EXOTIC WOODY WEEDS Use of simulation models to predict future ...

the parameters were adjusted to reflect this. This adjustment was minor, and only necessary for the
southeastern Australian limit.
2.3.2 A population model of Acacia nilotica: A tool for exploring weed management
and the effects of climate change
The study of Acacia nilotica has been fragmented in time, space and purpose. Consequently, our
knowledge is also fragmented. A plethora of information has been published on prickly acacia over a
period of more than a century (Fagg and Greaves 1990). However, despite some good field ecological
research and monitoring programs (Bolton, Carter, and Dorney 1987);(Carter, Jones, and Cowan 1991),
and an attempt to draw management guidelines from a simple transition matrix model (Mooy, Scanlan,
Bolton, and Dorney 1992), a holistic understanding of this ecological system has proved elusive. One
reason for this is the lack of a tool suitable for integrating the disparate information, and then
representing the system behaviour under various scenarios. In a partial response to these challenges, a
computer-based simulation model of the population dynamics of prickly acacia was developed in a
collaborative effort involving the current RIRDC project, the University of Queensland, CSIRO
Entomology and CSIRO Tropical Agriculture.
2.3.2.1 Model description
The prickly acacia model was created using DYMEX (CSIRO Entomology), a generic populationmodelling
tool that uses climate variables and environmental parameters to drive lifecycles. It does this
by describing the life-history properties of the average individual in each cohort on a weekly time-step.

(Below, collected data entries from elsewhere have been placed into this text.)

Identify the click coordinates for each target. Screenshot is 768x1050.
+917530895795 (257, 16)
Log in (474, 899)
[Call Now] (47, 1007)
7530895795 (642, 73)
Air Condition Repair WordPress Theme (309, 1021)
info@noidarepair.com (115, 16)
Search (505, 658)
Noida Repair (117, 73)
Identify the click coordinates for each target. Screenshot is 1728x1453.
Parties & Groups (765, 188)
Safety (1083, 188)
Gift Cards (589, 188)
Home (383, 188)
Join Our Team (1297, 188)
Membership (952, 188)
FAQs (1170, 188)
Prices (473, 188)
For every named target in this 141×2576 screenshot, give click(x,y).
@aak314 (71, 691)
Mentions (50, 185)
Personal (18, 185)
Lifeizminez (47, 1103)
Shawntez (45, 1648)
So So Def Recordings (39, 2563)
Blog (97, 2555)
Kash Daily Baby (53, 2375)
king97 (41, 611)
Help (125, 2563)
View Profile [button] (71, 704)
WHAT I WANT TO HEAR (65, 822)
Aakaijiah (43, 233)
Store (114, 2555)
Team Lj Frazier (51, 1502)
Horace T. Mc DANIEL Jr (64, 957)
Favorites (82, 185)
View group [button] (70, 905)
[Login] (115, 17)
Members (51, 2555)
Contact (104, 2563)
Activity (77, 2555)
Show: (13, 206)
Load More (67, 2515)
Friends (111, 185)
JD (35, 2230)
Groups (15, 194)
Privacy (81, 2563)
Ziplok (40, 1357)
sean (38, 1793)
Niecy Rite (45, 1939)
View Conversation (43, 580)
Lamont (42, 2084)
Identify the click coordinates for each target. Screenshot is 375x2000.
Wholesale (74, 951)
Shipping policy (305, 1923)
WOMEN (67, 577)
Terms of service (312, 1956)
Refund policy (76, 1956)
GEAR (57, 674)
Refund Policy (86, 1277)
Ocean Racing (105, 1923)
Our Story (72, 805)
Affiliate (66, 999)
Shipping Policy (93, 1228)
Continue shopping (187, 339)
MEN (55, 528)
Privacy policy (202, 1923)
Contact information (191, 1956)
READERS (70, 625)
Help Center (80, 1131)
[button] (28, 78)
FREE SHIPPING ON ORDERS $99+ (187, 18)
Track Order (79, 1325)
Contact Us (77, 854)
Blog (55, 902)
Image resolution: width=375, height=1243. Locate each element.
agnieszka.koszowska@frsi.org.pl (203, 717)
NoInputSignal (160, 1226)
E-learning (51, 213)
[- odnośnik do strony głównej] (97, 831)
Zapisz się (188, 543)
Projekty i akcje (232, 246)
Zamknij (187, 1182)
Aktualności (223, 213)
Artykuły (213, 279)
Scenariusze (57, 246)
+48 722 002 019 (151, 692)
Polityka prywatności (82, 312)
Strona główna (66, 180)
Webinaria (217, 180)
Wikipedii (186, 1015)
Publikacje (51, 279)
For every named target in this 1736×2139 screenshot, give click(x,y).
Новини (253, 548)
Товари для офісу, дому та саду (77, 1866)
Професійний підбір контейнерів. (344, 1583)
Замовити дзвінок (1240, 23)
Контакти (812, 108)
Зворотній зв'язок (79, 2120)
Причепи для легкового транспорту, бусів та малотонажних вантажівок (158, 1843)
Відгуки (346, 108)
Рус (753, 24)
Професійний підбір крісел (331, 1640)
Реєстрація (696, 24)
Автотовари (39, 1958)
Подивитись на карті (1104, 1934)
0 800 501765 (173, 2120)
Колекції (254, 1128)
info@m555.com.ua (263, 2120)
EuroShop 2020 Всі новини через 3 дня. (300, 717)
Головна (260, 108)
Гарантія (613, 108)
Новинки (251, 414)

The model simulates a paddock through the use of two interconnected lifecycles representing bore drain
and upland plant populations (Figure 2.3). The connection between the two populations is via seed
dispersal by cattle or sheep. The two lifecycles were necessary because in most parts of Queensland
where prickly acacia occurs, paddocks contain open bore drains (artificial channels fed by artesian
bores). Trees growing alongside these drains have markedly different growth rates, seedling and juvenile
survival rates, fecundities, plant densities and canopy covers than trees growing in adjacent upland
habitat. The only difference between the modelled upland and bore drain lifecycles is the way their soil
moisture environments are described: the bore drain soil moisture module includes an irrigation
component.
The model identifies six discrete lifestages: seedbank, seedling, juvenile, adult, flowers and seeds-inpods
(Figure 2.4). The flowers and seeds-in-pods are endostages ie lifestages that are contained within
another lifestage – in this case within the adult lifestage. This novel approach allowed us to include
processes of selective abortion of flowers and pods in response to frost or drought, as well as
differential development rates for pods depending upon their cohort-specific experience of
environmental conditions.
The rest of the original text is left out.